►

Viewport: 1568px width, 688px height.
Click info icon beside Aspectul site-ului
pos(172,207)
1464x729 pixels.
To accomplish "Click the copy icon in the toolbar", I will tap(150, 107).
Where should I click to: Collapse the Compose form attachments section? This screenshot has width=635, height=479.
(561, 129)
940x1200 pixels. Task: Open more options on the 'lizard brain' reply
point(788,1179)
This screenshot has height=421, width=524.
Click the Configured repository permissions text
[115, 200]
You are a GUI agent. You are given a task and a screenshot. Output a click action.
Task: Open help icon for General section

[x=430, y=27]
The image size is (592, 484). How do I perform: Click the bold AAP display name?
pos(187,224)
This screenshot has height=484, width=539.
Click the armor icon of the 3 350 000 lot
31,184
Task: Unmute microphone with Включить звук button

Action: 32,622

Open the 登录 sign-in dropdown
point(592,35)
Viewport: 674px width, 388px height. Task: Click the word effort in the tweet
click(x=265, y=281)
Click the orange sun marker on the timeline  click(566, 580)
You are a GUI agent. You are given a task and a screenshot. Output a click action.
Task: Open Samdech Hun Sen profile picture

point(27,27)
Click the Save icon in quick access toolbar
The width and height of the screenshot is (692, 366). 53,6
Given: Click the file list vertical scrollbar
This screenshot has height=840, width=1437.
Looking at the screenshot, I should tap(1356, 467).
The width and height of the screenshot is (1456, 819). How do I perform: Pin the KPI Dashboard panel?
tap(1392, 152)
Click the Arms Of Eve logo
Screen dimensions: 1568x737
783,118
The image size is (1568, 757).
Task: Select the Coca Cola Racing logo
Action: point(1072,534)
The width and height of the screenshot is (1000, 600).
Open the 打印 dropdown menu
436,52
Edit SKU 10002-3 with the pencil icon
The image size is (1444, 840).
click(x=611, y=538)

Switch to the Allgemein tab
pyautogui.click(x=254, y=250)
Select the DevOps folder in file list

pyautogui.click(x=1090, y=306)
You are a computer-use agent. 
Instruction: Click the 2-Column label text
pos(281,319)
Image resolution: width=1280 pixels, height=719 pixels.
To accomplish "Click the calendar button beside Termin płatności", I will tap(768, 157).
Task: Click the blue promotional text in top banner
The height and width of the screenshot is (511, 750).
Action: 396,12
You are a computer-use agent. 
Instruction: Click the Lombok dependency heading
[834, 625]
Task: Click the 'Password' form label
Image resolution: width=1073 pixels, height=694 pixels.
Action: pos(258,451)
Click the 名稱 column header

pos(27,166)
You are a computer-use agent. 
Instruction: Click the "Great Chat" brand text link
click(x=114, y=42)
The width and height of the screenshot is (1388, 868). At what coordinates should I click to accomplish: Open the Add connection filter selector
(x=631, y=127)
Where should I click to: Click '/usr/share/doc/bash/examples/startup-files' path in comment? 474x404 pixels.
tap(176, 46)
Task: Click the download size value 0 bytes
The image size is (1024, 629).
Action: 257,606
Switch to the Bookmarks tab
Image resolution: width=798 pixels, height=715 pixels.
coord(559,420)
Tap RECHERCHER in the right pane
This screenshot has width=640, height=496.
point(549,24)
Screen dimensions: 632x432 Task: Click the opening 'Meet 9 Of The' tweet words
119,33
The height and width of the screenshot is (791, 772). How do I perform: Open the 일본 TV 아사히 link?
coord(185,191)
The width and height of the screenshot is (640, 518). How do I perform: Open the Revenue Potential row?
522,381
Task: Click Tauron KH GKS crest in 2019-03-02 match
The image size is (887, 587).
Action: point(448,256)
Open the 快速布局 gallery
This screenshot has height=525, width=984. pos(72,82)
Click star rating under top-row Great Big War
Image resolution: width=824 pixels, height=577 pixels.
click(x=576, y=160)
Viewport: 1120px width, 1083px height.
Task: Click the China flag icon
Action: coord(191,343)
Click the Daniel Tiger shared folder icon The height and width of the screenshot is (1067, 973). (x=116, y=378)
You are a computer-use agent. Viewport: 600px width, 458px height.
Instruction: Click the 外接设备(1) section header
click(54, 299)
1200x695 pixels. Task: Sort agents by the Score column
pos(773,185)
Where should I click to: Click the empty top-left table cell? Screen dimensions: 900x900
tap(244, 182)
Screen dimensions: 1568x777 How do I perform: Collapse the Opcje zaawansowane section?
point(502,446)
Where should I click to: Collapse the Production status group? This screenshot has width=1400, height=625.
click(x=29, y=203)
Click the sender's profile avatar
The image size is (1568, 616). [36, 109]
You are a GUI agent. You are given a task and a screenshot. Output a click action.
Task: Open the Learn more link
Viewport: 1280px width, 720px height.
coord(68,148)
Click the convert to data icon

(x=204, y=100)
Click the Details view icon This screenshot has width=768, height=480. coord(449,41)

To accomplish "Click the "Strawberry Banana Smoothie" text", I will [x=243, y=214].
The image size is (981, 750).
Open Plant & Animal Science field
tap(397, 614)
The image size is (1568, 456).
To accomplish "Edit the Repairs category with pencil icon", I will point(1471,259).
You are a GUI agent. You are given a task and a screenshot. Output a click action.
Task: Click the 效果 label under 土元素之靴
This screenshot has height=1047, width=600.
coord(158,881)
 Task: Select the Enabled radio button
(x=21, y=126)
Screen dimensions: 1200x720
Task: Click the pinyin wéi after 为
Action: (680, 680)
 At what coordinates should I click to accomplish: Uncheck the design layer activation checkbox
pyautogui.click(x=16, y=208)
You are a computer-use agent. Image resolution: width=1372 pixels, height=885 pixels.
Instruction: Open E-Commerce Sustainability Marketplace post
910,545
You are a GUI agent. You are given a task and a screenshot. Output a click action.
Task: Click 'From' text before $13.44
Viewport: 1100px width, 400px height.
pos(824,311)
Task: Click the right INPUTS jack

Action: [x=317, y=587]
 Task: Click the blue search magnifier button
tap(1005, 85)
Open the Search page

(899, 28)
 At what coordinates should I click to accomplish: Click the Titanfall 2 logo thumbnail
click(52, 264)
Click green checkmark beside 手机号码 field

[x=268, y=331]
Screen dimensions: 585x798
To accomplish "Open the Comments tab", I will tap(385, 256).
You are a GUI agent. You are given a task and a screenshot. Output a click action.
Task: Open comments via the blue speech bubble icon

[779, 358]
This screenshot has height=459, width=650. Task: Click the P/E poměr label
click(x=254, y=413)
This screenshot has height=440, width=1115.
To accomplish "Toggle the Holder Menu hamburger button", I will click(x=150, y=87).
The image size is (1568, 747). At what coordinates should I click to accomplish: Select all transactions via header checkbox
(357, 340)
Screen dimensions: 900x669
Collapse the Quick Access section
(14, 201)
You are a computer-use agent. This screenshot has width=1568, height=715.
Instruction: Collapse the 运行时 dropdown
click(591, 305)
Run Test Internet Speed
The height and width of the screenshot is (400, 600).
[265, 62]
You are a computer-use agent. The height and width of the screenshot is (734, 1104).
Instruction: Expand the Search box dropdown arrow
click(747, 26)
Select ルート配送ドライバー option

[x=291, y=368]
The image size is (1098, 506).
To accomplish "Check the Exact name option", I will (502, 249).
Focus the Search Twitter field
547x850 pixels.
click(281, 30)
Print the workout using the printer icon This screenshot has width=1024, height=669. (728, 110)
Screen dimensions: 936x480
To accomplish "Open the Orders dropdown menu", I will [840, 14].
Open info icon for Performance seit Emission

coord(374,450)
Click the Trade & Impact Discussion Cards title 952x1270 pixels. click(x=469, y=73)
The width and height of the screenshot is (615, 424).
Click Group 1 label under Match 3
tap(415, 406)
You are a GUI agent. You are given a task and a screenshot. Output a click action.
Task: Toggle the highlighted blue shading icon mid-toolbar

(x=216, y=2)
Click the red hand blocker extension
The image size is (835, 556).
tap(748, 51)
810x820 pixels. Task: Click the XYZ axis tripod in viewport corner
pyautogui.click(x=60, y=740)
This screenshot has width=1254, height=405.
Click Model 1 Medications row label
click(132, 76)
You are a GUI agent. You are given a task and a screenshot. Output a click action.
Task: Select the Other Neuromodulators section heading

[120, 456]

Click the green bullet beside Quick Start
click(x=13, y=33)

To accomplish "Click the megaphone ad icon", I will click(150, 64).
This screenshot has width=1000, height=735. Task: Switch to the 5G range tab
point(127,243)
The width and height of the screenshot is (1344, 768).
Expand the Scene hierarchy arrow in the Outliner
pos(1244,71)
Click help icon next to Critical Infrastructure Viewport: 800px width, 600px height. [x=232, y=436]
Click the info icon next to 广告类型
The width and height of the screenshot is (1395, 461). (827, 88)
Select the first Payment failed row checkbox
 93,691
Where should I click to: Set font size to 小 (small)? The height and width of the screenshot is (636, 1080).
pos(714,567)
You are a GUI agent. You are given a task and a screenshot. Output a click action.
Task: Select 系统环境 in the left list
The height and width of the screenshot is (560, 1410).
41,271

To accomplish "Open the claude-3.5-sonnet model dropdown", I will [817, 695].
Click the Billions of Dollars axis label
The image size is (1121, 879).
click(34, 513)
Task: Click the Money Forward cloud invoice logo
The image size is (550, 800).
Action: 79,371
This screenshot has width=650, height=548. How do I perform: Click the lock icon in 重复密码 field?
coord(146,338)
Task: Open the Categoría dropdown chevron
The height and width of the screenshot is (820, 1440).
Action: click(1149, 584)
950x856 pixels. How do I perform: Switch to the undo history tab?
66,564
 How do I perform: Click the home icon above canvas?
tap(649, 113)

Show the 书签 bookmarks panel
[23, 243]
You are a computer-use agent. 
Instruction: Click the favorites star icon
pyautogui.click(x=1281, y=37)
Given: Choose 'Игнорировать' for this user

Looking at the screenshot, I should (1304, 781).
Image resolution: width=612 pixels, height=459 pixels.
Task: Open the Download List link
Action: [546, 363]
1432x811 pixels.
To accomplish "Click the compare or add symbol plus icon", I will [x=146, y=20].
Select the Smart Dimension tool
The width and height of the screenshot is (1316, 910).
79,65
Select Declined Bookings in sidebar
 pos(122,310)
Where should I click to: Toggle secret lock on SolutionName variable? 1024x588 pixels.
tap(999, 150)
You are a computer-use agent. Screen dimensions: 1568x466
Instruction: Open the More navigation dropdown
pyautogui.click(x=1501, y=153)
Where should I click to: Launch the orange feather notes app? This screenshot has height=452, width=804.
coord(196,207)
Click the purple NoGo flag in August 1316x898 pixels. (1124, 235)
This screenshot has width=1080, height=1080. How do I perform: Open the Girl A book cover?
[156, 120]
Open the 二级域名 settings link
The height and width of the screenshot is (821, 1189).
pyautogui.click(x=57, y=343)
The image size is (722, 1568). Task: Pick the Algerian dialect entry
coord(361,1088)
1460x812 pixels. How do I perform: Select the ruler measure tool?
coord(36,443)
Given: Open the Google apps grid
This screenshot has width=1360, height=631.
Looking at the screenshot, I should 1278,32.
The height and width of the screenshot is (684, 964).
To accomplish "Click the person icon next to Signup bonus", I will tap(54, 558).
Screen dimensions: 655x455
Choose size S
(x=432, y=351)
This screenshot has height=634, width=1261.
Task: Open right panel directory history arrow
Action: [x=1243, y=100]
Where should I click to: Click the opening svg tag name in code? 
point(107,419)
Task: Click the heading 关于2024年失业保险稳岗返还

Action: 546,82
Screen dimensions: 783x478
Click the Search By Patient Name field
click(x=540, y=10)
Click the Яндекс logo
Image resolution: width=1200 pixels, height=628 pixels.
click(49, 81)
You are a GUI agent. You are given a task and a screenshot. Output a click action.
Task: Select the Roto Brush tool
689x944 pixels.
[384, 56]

◄

Identify the lines above that contain the word "Edit", then copy them.

Edit SKU 10002-3 with the pencil icon
To accomplish "Edit the Repairs category with pencil icon", I will point(1471,259).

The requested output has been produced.